DistributedObjectsForInterThreadCommsCrash

See also DistributedObjectsForInterThreadCommunication.

I’m experiencing a lot of trouble using DistributedObjects for interthread communications. My distributed object code was based fairly closely on Apple’s SimpleThreads example, but in its latest variant, is slightly closer to:

http://developer.apple.com/documentation/Cocoa/Conceptual/Multithreading/articles/CocoaDOComm.html

In my application, I’m getting a crash in __CFRunLoopFindMode quite regularly, especially when I have two worker threads running.

I can replicate this crash in SimpleThreads, although I need to generate a lot more threads to do so quickly and reliably. My SimpleThreads variant creates 10 blocks of 200 threads at a time. The threads don’t actually do anything, and are killed before the next block starts. I typically get the crash in about the 7th or 8th block. Although creating this many threads is obviously excessive, I get the same crash, but less reliably and conveniently, in my app with only a handful of threads.

I have posted my SimpleThreads variant at

http://www.mildmanneredindustries.com/downloads/SimpleThreadsCrashes.dmg

There are a few defines in Controller.h that you can use to change the DO threading behavior slightly. They all crash. There is a ReadMe.txt file with details.

I have read up on using DO for inter thread comms fairly extensively, and I don’t seem to be doing anything drastically different from anyone else.

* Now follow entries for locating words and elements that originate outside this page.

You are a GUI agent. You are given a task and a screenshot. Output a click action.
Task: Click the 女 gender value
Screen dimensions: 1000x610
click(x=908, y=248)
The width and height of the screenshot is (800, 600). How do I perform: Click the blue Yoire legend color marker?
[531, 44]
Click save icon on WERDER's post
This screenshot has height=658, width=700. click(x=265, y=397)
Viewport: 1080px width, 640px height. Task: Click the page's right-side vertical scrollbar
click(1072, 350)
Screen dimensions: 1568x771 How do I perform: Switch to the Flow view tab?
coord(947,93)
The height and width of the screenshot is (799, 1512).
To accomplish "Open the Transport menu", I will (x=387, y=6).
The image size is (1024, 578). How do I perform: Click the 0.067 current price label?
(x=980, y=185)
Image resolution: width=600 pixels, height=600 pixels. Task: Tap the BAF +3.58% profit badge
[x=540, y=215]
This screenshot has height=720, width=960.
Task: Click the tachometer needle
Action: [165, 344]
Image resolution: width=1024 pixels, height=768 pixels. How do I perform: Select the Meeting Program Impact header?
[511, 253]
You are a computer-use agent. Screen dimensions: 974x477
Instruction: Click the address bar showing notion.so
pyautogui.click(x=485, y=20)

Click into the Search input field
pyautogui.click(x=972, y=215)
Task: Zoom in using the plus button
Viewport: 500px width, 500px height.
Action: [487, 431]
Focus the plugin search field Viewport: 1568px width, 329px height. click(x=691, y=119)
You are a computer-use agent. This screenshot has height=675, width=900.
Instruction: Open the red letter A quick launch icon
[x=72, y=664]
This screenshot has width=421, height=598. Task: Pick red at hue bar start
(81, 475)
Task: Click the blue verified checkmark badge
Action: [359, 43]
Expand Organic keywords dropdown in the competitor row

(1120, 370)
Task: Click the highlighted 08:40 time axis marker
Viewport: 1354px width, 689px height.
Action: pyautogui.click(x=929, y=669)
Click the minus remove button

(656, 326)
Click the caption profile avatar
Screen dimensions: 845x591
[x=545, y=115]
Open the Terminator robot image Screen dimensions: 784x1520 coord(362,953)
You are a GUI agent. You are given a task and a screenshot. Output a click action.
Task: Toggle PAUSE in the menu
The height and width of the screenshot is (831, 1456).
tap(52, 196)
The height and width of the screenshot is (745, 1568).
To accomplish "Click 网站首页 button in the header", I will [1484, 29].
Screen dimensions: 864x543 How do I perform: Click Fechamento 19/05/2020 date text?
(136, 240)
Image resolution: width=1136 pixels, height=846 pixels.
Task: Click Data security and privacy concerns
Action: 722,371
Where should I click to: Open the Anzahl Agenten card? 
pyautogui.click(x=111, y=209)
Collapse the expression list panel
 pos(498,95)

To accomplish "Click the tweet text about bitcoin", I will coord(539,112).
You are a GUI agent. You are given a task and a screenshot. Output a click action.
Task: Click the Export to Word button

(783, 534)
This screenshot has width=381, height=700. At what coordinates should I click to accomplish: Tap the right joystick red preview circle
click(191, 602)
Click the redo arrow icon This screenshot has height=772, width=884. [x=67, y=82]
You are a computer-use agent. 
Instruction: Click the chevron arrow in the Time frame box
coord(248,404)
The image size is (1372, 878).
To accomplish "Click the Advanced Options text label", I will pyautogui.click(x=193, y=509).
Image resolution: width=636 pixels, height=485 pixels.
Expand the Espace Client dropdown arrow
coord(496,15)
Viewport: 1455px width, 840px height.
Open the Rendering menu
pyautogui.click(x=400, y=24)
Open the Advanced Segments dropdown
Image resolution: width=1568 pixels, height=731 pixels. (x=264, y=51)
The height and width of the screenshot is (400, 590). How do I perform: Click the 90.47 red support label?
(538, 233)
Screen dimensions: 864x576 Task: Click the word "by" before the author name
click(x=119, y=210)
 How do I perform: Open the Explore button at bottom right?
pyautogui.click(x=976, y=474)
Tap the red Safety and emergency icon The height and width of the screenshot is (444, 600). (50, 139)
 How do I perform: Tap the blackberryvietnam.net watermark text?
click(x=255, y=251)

A few more things worth noting:

I get an identical crash on intel and PPC. The crash is located at CFRunLoop.c line 371, which looks fairly innocuous:

_CFRuntimeSetInstanceTypeID(&srlm, __kCFRunLoopModeTypeID); // Line 371

_CFRuntimeSetInstanceTypeID is a one liner that reads:

__CFBitfieldSetValue(((CFRuntimeBase *)cf)->_info, 15, 8, typeID);

Strangely, the crash is shown as SIGTRAP in the debugger, and as a Trace/BPT error in a deployment command line version. A screenshot of the debugger on a PPC box is at

http://www.mildmanneredindustries.com/graphics/CFRunLoopFindModePPC.png

(this is a slightly different test program, which is a command line tool, and with the debug libraries enabled).

The crash has a tendency to bring other applications down with it. Apple Mail often suffers from this.

There is something suspicious about the regularity with which it crashes the test program at about the same point. Richard Low reported a DO issue that sounds similar (http://www.wentnet.com/misc/nsproxy.html) where the crash always occurred at a certain point in the program (although I’m not certain that this was a crash in CFRunLoopFindMode).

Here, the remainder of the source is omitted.